What the exercise asks:
"Task" is the word to look for; copy each line of the listing where it occurs.

Provided records:

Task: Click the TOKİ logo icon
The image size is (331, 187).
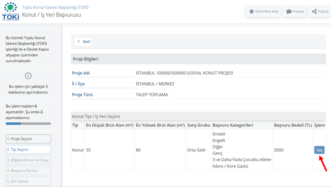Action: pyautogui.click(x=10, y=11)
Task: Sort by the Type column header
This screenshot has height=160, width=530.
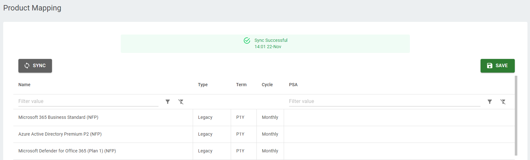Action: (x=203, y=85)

Solution to the exercise:
Task: Click the TOKİ logo icon
Task: Sort by the Type column header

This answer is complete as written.